Post 15 | HDPCD | Group Data in one or more PIG Relations

Hello everyone, thanks for coming back for the one more tutorial in this HDPCD certification series. In the last tutorial, we saw the process to transform the input data to match the hive schema. This tutorial focuses on the next functionality provided by Apache Pig – “GROUP” operation between one or more pig relations.

The GROUP operation in Apache PIG is quite similar to the SQL’s GROUP operation. Grouping can be performed based on a one or more column values. The output Pig relation contains only those records for which the columns passed in the GROUP clause have matching values. To explain this with an example, we are going to GROUP the weather data based on the station name. Let us start with this, then you will know what I am talking about.

The input data is uploaded to my GitHub profile under HDPCD repository and you can download it by clicking here. For your reference, this input data post15.csv looks as follows.


SFO 2008 1 1 90 100 65
LAX 2008 1 2 89 111 67
DEN 2008 1 3 88 123 67
LAX 2009 10 1 12 132 34
DEN 2007 12 12 90 111 11

view raw
post15.csv
hosted with ❤ by GitHub

Above shown csv file can be created with the help of vi editor and we use the following commands to do that.

vi post15.csv

###

PASTE post15.csv contents here

save this by pressing (esc):wq(enter)

###

cat post15.csv

Following screenshot might help you to understand above commands.

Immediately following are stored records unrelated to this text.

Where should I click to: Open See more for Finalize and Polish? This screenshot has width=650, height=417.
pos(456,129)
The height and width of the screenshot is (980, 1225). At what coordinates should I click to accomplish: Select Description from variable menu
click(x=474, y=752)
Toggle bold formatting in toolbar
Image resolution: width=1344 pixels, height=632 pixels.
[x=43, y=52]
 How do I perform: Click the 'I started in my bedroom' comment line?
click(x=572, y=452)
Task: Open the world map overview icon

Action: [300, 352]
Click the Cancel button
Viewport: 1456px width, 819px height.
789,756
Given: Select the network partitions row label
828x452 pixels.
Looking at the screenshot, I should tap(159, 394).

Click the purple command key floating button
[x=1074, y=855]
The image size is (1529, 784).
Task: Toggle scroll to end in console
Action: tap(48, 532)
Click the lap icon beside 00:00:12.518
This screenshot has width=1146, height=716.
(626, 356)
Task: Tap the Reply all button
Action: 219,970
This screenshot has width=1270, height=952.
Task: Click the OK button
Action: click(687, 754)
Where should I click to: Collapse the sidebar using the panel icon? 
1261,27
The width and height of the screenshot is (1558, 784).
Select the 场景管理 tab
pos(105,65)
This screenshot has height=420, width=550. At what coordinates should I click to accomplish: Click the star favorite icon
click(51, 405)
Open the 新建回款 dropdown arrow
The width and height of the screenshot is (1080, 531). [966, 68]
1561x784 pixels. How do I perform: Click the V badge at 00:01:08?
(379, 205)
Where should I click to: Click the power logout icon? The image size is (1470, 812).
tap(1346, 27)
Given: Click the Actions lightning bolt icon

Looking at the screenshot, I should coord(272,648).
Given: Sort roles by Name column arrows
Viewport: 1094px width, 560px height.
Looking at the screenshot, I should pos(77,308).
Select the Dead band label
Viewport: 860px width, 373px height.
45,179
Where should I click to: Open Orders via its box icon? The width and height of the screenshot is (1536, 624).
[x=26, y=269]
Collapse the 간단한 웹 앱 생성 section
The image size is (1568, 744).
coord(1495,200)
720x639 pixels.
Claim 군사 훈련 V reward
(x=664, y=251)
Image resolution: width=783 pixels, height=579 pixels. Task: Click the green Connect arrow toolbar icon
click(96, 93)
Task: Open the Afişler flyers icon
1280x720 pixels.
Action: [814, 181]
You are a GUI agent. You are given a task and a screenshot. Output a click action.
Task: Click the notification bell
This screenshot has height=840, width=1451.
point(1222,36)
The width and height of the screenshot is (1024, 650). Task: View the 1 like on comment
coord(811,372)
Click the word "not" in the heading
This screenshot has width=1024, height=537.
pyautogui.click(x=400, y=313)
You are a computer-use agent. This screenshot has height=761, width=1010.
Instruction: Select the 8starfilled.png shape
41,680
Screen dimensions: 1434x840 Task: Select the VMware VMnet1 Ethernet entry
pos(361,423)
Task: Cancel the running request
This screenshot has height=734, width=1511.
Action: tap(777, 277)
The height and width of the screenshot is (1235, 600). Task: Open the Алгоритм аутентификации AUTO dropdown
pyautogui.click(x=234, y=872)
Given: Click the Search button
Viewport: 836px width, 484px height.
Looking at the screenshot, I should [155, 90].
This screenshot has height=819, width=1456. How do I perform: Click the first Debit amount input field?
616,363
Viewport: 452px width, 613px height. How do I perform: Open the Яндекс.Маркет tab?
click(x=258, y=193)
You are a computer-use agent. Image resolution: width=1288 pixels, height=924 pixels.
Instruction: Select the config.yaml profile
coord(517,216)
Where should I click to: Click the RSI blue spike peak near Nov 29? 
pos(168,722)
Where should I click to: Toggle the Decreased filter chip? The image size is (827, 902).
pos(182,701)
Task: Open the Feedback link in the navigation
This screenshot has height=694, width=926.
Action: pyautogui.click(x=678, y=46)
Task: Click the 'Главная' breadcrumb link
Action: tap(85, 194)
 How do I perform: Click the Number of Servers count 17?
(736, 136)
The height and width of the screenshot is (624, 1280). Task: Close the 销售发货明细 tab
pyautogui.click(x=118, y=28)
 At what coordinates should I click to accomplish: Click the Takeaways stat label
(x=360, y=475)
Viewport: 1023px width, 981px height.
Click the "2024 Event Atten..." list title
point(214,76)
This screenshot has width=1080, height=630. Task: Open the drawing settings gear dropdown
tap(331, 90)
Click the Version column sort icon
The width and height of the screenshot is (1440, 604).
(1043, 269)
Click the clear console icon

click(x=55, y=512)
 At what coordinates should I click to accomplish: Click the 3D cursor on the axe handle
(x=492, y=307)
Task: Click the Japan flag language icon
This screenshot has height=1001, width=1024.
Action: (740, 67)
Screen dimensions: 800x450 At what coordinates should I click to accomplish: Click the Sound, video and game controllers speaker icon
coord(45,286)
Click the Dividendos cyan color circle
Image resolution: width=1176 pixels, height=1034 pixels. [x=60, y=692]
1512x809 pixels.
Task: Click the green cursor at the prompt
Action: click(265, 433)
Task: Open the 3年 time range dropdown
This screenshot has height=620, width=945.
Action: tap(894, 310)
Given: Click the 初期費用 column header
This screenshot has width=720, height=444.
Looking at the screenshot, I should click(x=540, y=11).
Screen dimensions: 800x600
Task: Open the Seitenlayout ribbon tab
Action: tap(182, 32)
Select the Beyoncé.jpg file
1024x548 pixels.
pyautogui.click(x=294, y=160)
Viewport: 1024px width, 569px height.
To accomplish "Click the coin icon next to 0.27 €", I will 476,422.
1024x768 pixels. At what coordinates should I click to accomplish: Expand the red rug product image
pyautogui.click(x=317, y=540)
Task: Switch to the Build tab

pig group operation input file
pig group operation input file

Now, since we are going to run the pig script in the TEZ MODE, we must put this file in the HDFS. We are going to use the following set of commands to achieve this.

hadoop fs -mkdir /hdpcd/input/post15

hadoop fs -put post15.csv /hdpcd/input/post15

hadoop fs -cat /hdpcd/input/post15/post15.csv

Please have a look at the following screenshot to get the idea about the execution of above commands.

pushing input file in HDFS
pushing input file in HDFS

This completes the input csv file loading operation.

As you can see this input file contains seven columns, which are explained as follows.

  • Column 1: Station Name
  • Column 2: Year
  • Column 3: Month
  • Column 4: Day
  • Column 5: Precipitation
  • Column 6: Maximum Temperature
  • Column 7: Minimum Temperature

From above list of columns, we will perform the group operation based on the 1st column: Station Name. Therefore, if you observe all the stations in the input data file, stations LAX and DEN are repeated twice whereas SFO occurs only one. So, to set the output expectations right, we must have three records in the output file, one each for SFO, LAX, and DEN stations.

Now that the expectations are set for the output, let us start writing the pig script for doing the group operation. I have uploaded this script file to my GitHub profile under HDPCD repository with name 13_group_in_pig.pig. You can click here to download this pig script. It looks something like this.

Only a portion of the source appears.